Dataset entries:

Begin

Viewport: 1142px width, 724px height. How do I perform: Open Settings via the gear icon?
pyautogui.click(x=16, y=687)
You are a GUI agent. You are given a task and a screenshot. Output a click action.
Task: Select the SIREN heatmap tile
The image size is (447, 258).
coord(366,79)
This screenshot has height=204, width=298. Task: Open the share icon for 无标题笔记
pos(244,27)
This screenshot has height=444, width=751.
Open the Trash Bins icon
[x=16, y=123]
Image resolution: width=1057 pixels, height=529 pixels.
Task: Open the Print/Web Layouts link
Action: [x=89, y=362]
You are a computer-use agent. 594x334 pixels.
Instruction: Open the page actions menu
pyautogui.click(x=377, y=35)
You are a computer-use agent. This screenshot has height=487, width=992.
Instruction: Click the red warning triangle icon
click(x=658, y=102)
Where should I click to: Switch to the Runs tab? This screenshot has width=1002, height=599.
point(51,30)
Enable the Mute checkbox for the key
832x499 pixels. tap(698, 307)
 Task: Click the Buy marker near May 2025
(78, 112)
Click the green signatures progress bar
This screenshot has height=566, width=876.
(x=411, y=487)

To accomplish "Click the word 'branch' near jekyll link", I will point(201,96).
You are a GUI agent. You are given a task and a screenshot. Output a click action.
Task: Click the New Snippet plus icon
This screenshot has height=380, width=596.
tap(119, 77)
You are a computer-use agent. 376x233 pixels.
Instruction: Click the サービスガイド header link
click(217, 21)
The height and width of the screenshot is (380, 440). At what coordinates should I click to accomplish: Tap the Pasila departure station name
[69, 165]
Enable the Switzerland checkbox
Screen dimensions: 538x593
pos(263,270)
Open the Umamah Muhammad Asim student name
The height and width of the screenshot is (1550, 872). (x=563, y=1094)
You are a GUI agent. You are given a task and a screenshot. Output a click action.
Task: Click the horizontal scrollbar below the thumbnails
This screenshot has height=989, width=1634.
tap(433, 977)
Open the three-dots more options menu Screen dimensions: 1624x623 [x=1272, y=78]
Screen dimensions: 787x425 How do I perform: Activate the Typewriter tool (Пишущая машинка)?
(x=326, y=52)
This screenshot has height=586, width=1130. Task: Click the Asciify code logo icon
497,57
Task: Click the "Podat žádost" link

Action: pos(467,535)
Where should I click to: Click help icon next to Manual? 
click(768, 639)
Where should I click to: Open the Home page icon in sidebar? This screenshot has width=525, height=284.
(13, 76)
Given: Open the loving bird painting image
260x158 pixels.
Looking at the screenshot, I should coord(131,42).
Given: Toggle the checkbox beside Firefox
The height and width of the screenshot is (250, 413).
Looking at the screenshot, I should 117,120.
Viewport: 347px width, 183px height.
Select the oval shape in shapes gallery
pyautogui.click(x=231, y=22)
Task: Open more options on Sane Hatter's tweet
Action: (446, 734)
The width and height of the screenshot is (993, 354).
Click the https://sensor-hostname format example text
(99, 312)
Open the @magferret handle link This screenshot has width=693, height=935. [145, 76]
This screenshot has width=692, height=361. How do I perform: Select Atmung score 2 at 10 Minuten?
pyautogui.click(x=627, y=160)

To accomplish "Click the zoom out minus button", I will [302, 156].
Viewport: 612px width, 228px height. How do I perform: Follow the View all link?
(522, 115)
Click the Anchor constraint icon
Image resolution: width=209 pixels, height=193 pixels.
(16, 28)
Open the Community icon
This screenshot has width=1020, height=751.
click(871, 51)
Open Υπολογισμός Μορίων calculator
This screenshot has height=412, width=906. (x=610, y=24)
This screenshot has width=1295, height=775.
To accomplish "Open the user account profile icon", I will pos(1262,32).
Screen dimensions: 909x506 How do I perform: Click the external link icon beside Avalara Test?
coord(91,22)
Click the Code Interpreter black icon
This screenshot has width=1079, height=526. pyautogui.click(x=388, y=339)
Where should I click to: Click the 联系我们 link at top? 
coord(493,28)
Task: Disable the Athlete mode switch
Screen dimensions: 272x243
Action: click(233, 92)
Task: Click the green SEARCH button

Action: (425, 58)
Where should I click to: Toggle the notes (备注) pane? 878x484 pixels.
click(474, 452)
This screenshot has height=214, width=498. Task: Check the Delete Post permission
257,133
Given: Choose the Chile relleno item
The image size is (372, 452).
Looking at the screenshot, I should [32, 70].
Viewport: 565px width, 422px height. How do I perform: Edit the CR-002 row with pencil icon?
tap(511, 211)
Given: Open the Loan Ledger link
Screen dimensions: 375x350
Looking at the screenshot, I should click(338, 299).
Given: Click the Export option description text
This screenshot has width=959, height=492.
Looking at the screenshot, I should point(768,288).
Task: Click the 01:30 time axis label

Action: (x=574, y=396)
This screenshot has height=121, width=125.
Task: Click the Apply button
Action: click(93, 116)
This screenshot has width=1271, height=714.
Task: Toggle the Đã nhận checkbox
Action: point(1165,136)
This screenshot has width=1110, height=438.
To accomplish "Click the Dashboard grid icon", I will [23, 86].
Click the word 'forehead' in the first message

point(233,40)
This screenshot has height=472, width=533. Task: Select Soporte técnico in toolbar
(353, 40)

End

**WHAT THE TASK ASKS**
Show each line of the records above that contains the word "more".

**TASK ANSWER**
Open the three-dots more options menu Screen dimensions: 1624x623 [x=1272, y=78]
Task: Open more options on Sane Hatter's tweet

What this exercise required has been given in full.